# PROBLÈMES:
1. Dans le texte sur l'origine politique des collaborateurs et des résistants, sur les 117 collaborateurs des Pyrénées-Orientales dont l'appartenance antérieure est connue, combien venaient de la droite ?
2. Poursuivez le texte sur l'origine politique des collaborateurs et des résistants à partir de sa dernière phrase.

# TEXTE FOURNI:
=-=-=-=-=

Collabos de gauche – résistants de droite : réponse à la droite bien-pensante

« 90% des gens qui vont à Londres en 40, ce sont des gens de l’Action française et 90% des collabos viennent de la gauche » : ainsi s’exprime Eric Zemmour dans un débat face à Bernard-Henri Lévy le 21 octobre 2019. Au sein de la droite « dure » et de « l’extrême droite » comme on dit, pour l’écrasante majorité, cette déclaration est le rappel d’une vérité politiquement incorrecte cachée par la gauche : la plupart des « collabos » venait de la gauche et une bonne partie des résistants venait de la droite. En disant cela, l’homme de droite croit sauver l’honneur de son camp en l’assimilant à la Résistance, forcément glorieuse, et être habile en assimilant la gauche à la Collaboration, forcément honteuse. Il citera volontiers une série d’exemples à l’appui et ne manquera pas de citer sa source : le livre de l’historien israélien Simon Epstein Un paradoxe français : Antiracistes dans la Collaboration, antisémites dans la Résistance.

Pourtant, il suffit d’y regarder de plus près pour largement nuancer le propos. S’il existe une longue liste de collaborateurs venus de la gauche, on peut facilement faire aussi une longue liste de collaborateurs venant de la droite : Joseph Darnand, Philippe Henriot, Robert Brasillach, Marcel Bucard, Lucien Rebatet, etc., nous pourrions continuer longtemps. Mais, pour connaître la réalité, la meilleure méthode est d’avoir des statistiques précises. A notre connaissance, il n’existe pas de statistiques générales sur le sujet, nous devons donc nous contenter de données partielles : par exemple, dans les Pyrénées-Orientales (note 1), sur 117 collaborateurs (PPF (note2) et Milice) dont l’appartenance antérieure est connue, 107 viennent de la droite (principalement Croix-de-Feu/PSF (note 3) et Action française) et seulement 10 de la gauche (surtout socialo-communiste), de telles statistiques appuient largement la version classique de la gauche (collabos = extrême droite) ; néanmoins, si on regarde l’origine politique des membres du PPF (note 4), au congrès de 1936, 39% n’avaient jamais fait de politique, 33% venaient de la gauche (majoritairement d’anciens communistes) et 28% venaient de la droite (majoritairement d’anciens Croix-de-Feu) ; au congrès de 1942, 42% étaient des anciens du PPF d’avant-guerre, 21,6% venaient du parti communiste, 15,4% des Croix-de-Feu et du PSF, 8,2% de la

SFIO (note 5) et 5,8% de l’Action française, cette fois on voit une (légère) majorité pour la gauche. D’après les données partielles dont on dispose, une dualité se dégage : en zone sud, on a une majorité très nette pour la droite (nationalistes, royalistes, catholiques) non seulement dans la Milice, mais aussi au PPF ; tandis qu’en zone nord, la gauche semble être au minimum une forte minorité et peut-être une légère majorité.

=-=-=-=-=

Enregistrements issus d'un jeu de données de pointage
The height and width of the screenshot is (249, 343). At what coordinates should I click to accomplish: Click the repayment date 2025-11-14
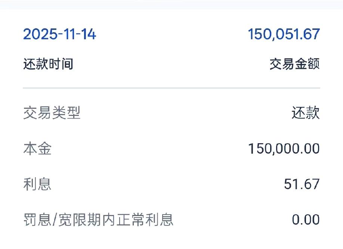(x=59, y=34)
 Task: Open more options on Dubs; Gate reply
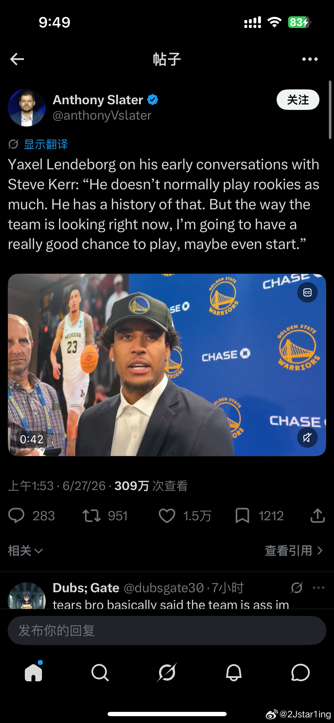(x=319, y=588)
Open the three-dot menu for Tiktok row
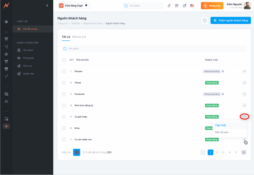 (244, 83)
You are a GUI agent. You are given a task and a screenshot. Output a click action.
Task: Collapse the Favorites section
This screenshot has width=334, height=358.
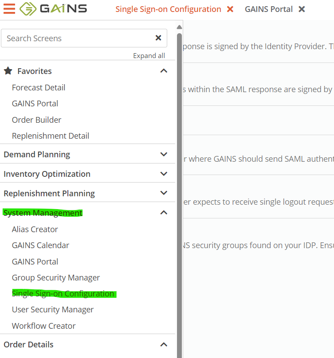(x=164, y=71)
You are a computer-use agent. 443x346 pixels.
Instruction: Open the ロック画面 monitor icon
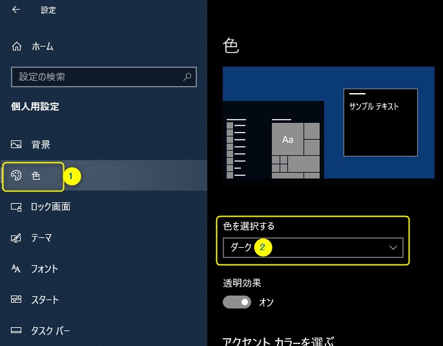tap(17, 207)
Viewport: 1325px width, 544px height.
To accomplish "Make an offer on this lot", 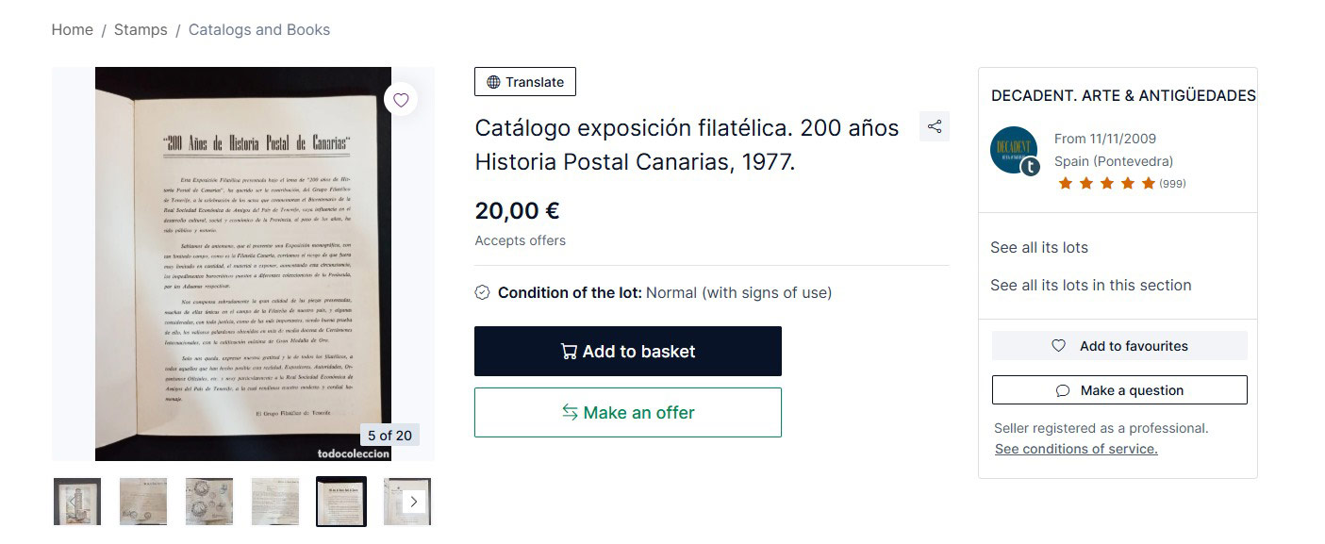I will [627, 413].
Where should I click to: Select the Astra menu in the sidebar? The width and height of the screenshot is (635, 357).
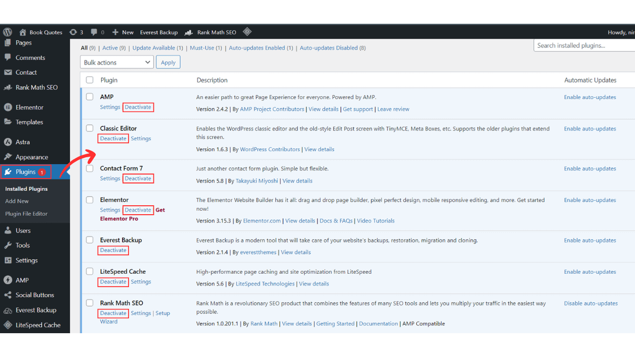24,142
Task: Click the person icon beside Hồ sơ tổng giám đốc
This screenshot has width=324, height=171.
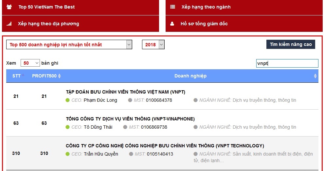Action: point(172,24)
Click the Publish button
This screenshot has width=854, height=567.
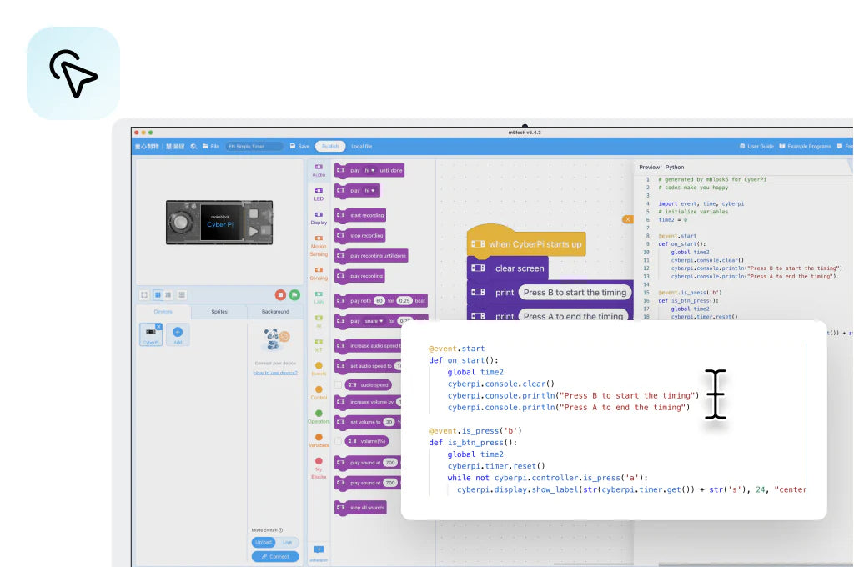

=-=-=-=-=

# RÉSULTATS DE L'EXERCICE:
1. 107 d'entre eux venaient de la droite.

2.
Du côté de la Résistance, il est indéniable que le rôle des nationalistes est considérable en 1940 :  plusieurs fondateurs des premiers réseaux de résistance viennent de « l’extrême droite » (colonel Rémy, Loustaunau-Lacau, Paul Dungler, etc.). Néanmoins, ils doivent déjà cohabiter avec un certain nombre de résistants de gauche, antifascistes avant tout, luttant surtout contre le nazisme, Vichy et sa Révolution Nationale (qui correspond pourtant aux idées de ces nationalistes). Leur proportion va encore largement diminuer à partir de juin 1941 et de l’entrée massive en résistance des communistes sur ordre de Moscou. Par ailleurs, et c’est le plus important, ces nationalistes seront rapidement mis au pas par de Gaulle et devront servir, bon gré mal gré, sa politique antipétainiste, républicaine, démocrate et philosémite : Pierre Fourcaud, envoyé par Londres en zone sud, faisant état à son retour d’une série de contacts positifs à Vichy et plaidant pour les approfondir, est renvoyé par de Gaulle créer des comités animés par des socialistes contre Vichy et sa politique ; Pierre Tissier et Jean Escarra, qui essayent de faire adopter par la France Libre des positions antisémites, échoueront bien évidemment ; et ce ne sont là que des exemples (note 6). Certes, ils seront « renforcés » en quelque sorte par l’arrivée massive de vichysto-résistants en 1942, mais force est de constater que ces derniers seront encore plus rapidement neutralisés à Alger que les précédents à Londres, et c’est leur champion, le général Giraud, qui va s’en charger en liquidant dès mars 1943 toute la politique de la Révolution nationale encore appliquée en Afrique du Nord (note 7) non sans avoir renié Vichy et fait allégeance à la république et à la démocratie (note 8). Cette neutralisation totale est bien visible au Conseil National de la Résistance (CNR), où la droite est très minoritaire alors que les socialo-communistes dominent largement, où le PSF, plus grand parti français avant-guerre n’est même pas représenté, dont le programme est antipétainiste, républicain et économiquement très à gauche.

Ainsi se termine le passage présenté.